Tackling Big Tasks

Sometimes we are faced with tasks that seem so large in size that the task takes over our ability to complete to get it done. You might even want to get this job done and you just don’t know where to get started on it. Here are some ways to conquer the toughest thing on your to-do list.

If the size of the task is too much, break it up
Sometimes the hardest part of starting a task is recognizing where to start on it. Begin by breaking it down into sections or stages. This will allow for yourself to see what needs to happen first and what additional resources or research you might need. Performing a breakdown of a large task will also provide you with the ability to see the task from a more approachable angle, boosting your confidence and increasing your motivation to move forward with your work.

Lets say, for the sake of example, you are creating a website. The initial goal of creating a website can seem daunting. This might include things like writing the wireframe, buying the domain, creating content, developing landing pages, providing images, and more! Break down your task into more manageable jobs. As you complete each you will find a sense of motivation to tackle the next step.

Avoid procrastination and create a sense of accomplishment
Never leave a task simply because now is not a good time. Procrastination can be very enticing in the moment but kill your productivity. Speaking on procrastination, Philip Stanhope, 4th Earl of Chesterfield (What a name!) said, “Know the true value of time; snatch, seize, and enjoy every moment of it. No idleness, no laziness, no procrastination: never put off till tomorrow what you can do today.” Tim Urban, a self proclaimed master procrastinator, has a great (and stressful) experience talking at a TED meeting on the very subject of procrastination. Take the time to check it out, you will not be disappointed.
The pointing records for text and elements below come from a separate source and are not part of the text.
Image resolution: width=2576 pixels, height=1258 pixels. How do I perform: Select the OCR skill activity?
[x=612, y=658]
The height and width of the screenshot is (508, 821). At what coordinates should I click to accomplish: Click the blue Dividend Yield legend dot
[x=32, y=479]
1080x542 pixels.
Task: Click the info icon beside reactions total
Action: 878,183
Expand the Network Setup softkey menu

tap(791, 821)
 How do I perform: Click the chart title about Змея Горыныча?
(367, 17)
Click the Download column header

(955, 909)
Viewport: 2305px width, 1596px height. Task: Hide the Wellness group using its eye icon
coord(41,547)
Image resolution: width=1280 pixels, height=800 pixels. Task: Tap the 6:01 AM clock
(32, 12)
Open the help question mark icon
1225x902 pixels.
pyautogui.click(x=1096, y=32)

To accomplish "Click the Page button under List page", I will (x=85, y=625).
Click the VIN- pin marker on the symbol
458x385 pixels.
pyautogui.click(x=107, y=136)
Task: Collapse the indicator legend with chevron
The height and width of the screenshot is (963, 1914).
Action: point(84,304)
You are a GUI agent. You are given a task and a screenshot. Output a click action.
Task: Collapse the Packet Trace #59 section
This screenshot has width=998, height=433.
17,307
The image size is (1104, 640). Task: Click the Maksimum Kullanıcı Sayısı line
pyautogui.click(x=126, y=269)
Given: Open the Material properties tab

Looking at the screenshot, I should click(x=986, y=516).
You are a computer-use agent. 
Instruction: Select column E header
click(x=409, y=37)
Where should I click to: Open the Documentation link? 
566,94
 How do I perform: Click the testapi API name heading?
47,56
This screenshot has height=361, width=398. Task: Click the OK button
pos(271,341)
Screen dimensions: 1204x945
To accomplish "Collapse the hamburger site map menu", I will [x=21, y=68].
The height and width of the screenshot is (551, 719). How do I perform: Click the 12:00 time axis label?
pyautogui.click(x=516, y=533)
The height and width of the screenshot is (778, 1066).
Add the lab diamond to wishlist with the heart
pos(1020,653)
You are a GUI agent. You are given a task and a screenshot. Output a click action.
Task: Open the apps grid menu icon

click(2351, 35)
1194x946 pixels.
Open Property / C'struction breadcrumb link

One of the best ways to gain momentum on a project is to simply start with the small manageable tasks. Completing tasks provide a feeling of control and accomplishment and will often motivate you to continue creating more positive outcomes.

Complete one step at a time with a time table
Big projects usually take big portions of time. Something I found myself saying in my high-school days went like this, “If I’d started the project two weeks ago, I’d be done by now.” When given a large task, plan accordingly. Allow for yourself the time to do the work piece by piece. Assign dates to each step and hold yourself accountable to the timeline you have set for yourself. As soon as you get the sense of accomplishment that comes from completing the first small task, you’re well on your way to the next task. By focusing on one small part of your big project each day, building on the positive outcomes, it doesn’t take long for the big project to become a manageable sized project, on the way to a nearly completed project and finally a done project.